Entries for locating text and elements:
--- begin ---

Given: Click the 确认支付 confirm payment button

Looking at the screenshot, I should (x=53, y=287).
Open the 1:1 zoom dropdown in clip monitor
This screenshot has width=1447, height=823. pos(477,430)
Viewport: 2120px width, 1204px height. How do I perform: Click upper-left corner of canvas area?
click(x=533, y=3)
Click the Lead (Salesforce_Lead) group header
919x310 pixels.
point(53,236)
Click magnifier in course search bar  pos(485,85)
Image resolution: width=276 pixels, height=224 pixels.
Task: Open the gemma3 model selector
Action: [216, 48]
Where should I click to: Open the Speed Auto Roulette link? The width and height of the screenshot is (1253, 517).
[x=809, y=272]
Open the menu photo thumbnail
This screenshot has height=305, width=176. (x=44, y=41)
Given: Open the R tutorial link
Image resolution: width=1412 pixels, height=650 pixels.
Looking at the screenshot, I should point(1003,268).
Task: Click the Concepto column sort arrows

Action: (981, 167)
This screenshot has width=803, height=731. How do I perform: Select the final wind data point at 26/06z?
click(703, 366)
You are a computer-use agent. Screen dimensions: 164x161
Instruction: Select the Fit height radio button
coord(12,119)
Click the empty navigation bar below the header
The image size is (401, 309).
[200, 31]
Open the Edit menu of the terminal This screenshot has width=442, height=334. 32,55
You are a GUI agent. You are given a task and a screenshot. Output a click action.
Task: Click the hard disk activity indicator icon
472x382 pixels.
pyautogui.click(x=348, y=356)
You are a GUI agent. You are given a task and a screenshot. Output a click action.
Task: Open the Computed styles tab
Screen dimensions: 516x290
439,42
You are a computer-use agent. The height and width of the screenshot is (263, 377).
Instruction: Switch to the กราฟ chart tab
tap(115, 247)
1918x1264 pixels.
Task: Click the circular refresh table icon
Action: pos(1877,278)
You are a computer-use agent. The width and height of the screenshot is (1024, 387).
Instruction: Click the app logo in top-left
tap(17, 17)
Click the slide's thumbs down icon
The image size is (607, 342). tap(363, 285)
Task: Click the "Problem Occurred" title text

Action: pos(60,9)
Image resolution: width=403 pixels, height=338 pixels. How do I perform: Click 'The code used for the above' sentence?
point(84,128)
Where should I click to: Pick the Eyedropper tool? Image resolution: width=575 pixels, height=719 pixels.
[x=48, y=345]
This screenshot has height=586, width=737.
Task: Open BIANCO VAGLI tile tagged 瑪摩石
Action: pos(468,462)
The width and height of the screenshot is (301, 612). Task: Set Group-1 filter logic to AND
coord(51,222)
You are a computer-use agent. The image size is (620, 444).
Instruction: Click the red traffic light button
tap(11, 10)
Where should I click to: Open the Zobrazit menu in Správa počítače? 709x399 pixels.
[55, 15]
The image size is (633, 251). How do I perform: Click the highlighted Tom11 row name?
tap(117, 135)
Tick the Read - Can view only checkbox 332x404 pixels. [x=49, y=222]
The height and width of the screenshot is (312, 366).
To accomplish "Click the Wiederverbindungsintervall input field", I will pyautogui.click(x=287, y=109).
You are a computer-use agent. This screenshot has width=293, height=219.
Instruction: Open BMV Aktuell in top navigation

--- end ---

Please write every line of the entries above as a JSON list of strings, one string per line, and omit the blank lines.

[
  "Given: Click the 确认支付 confirm payment button",
  "Looking at the screenshot, I should (x=53, y=287).",
  "Open the 1:1 zoom dropdown in clip monitor",
  "This screenshot has width=1447, height=823. pos(477,430)",
  "Viewport: 2120px width, 1204px height. How do I perform: Click upper-left corner of canvas area?",
  "click(x=533, y=3)",
  "Click the Lead (Salesforce_Lead) group header",
  "919x310 pixels.",
  "point(53,236)",
  "Click magnifier in course search bar  pos(485,85)",
  "Image resolution: width=276 pixels, height=224 pixels.",
  "Task: Open the gemma3 model selector",
  "Action: [216, 48]",
  "Where should I click to: Open the Speed Auto Roulette link? The width and height of the screenshot is (1253, 517).",
  "[x=809, y=272]",
  "Open the menu photo thumbnail",
  "This screenshot has height=305, width=176. (x=44, y=41)",
  "Given: Open the R tutorial link",
  "Image resolution: width=1412 pixels, height=650 pixels.",
  "Looking at the screenshot, I should point(1003,268).",
  "Task: Click the Concepto column sort arrows",
  "Action: (981, 167)",
  "This screenshot has width=803, height=731. How do I perform: Select the final wind data point at 26/06z?",
  "click(703, 366)",
  "You are a computer-use agent. Screen dimensions: 164x161",
  "Instruction: Select the Fit height radio button",
  "coord(12,119)",
  "Click the empty navigation bar below the header",
  "The image size is (401, 309).",
  "[200, 31]",
  "Open the Edit menu of the terminal This screenshot has width=442, height=334. 32,55",
  "You are a GUI agent. You are given a task and a screenshot. Output a click action.",
  "Task: Click the hard disk activity indicator icon",
  "472x382 pixels.",
  "pyautogui.click(x=348, y=356)",
  "You are a GUI agent. You are given a task and a screenshot. Output a click action.",
  "Task: Open the Computed styles tab",
  "Screen dimensions: 516x290",
  "439,42",
  "You are a computer-use agent. The height and width of the screenshot is (263, 377).",
  "Instruction: Switch to the กราฟ chart tab",
  "tap(115, 247)",
  "1918x1264 pixels.",
  "Task: Click the circular refresh table icon",
  "Action: pos(1877,278)",
  "You are a computer-use agent. The width and height of the screenshot is (1024, 387).",
  "Instruction: Click the app logo in top-left",
  "tap(17, 17)",
  "Click the slide's thumbs down icon",
  "The image size is (607, 342). tap(363, 285)",
  "Task: Click the \"Problem Occurred\" title text",
  "Action: pos(60,9)",
  "Image resolution: width=403 pixels, height=338 pixels. How do I perform: Click 'The code used for the above' sentence?",
  "point(84,128)",
  "Where should I click to: Pick the Eyedropper tool? Image resolution: width=575 pixels, height=719 pixels.",
  "[x=48, y=345]",
  "This screenshot has height=586, width=737.",
  "Task: Open BIANCO VAGLI tile tagged 瑪摩石",
  "Action: pos(468,462)",
  "The width and height of the screenshot is (301, 612). Task: Set Group-1 filter logic to AND",
  "coord(51,222)",
  "You are a computer-use agent. The image size is (620, 444).",
  "Instruction: Click the red traffic light button",
  "tap(11, 10)",
  "Where should I click to: Open the Zobrazit menu in Správa počítače? 709x399 pixels.",
  "[55, 15]",
  "The image size is (633, 251). How do I perform: Click the highlighted Tom11 row name?",
  "tap(117, 135)",
  "Tick the Read - Can view only checkbox 332x404 pixels. [x=49, y=222]",
  "The height and width of the screenshot is (312, 366).",
  "To accomplish \"Click the Wiederverbindungsintervall input field\", I will pyautogui.click(x=287, y=109).",
  "You are a computer-use agent. This screenshot has width=293, height=219.",
  "Instruction: Open BMV Aktuell in top navigation"
]